Jon Jones remains the top men’s pound-for-pound fighter in the UFC rankings, but at the rate Kamaru Usman continues to dominate, it is only a matter of time before that changes.

That sheer dominance was on display in April when Usman defended his welterweight title in the performance of the night at UFC 261. That was the bout when he turned Jorge Masvidal’s face into mist with a devastating KO punch. Though that punch was divine, it contained far more than just power—it was also the result of a cerebral approach, showcasing why Usman doubles as the most advanced thinker when applying his craft.

“From the start of the fight, I was reading how he reacted,” said Usman. “In the first round, I kept throwing jabs to the body and to the head, calculating how he was processing them.”

MMA stands out as the purest form of sport, a mental chess match, where the chessboard is the canvas of the Octagon. Before the knockout shot that ended Masvidal’s night, Usman threw two left jabs. Like a predator ready to attack an unsuspecting prey, this marked the moment when an elite mixed martial artist exhibited complete command.

“In the second round, in the first 20 seconds, I needed to see how he’d respond to my level changes,” said Usman. “He’d thrown a couple kicks in that first round. He did the exact same thing in the second round. I read that, checked it, threw out a jab and finished up with the finishing combination. He didn’t even see it coming.”

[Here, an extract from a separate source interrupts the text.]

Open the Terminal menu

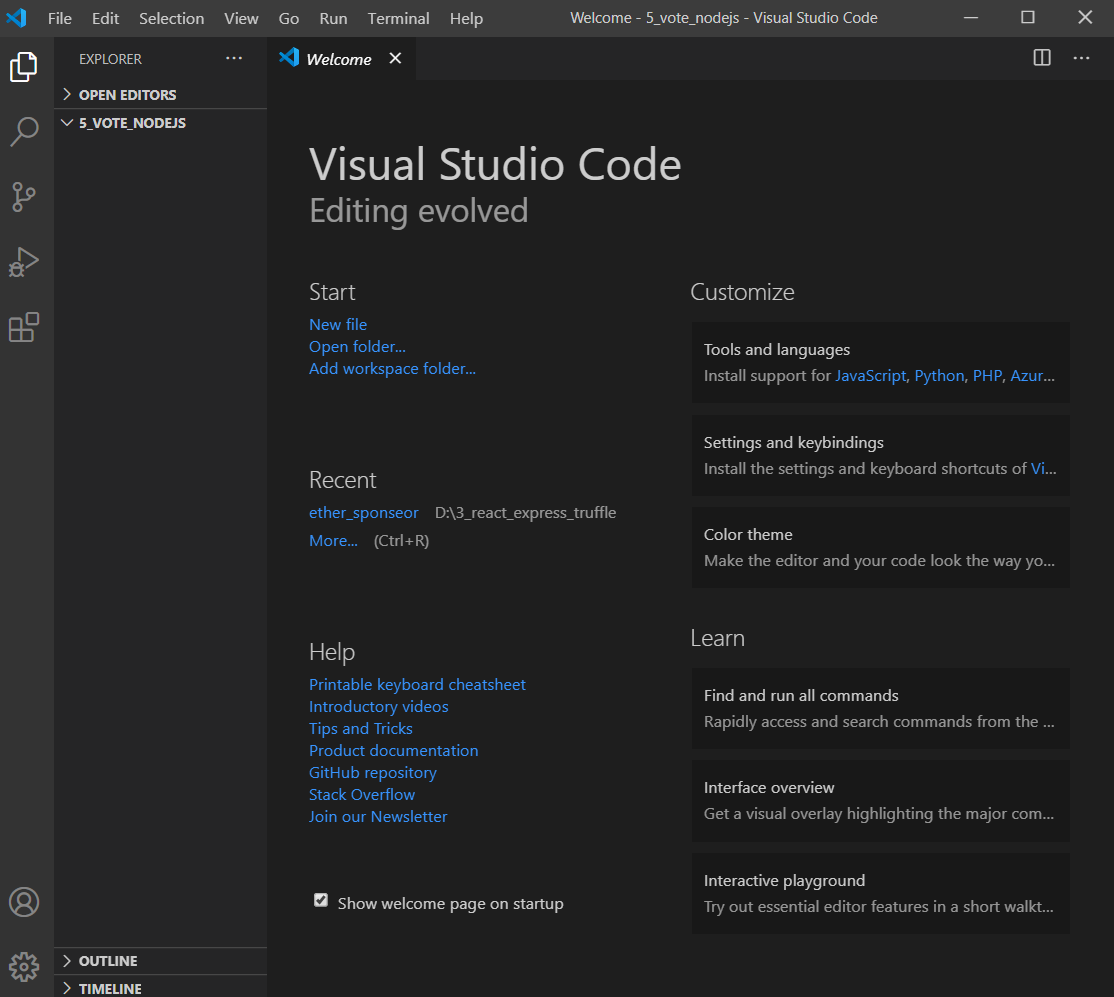pyautogui.click(x=398, y=18)
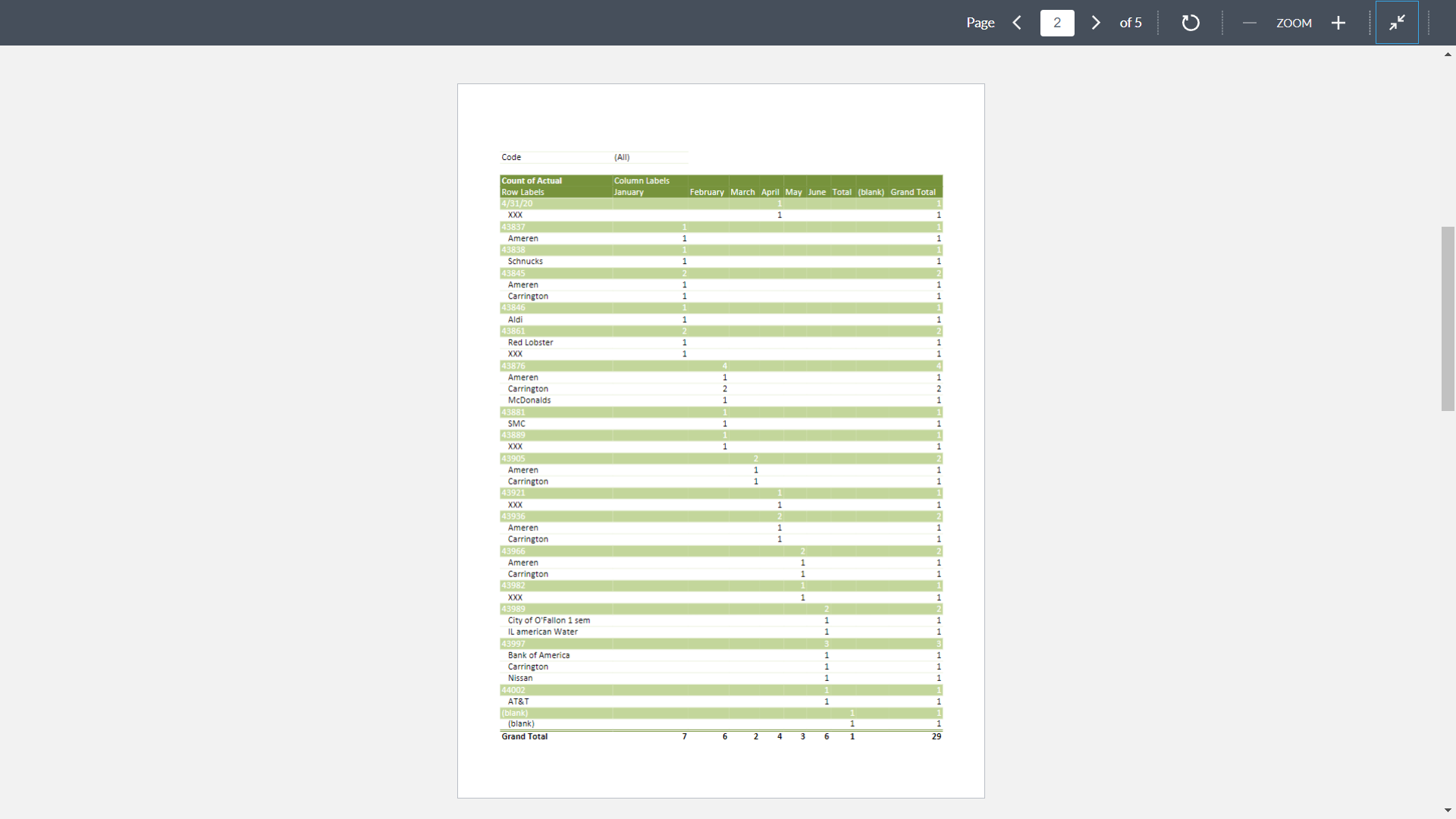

Usman has won his last 18 fights. Since winning the welterweight championship in March 2019, he has defended the title on four occasions, dominating the likes of Masvidal and Gilbert Burns, while also silencing Colby Covington. With a record of 19–1, and winning fights in such a decisive fashion, Usman finds himself in a unique position: He has no equal in the cage.

“All I’m focused on is the next opponent,” said Usman. “I can’t dwell on rankings. If I don’t get past my next opponent, then I’m not on any list. That’s all I’m worried about—going out and solving the next puzzle in an emphatic fashion.”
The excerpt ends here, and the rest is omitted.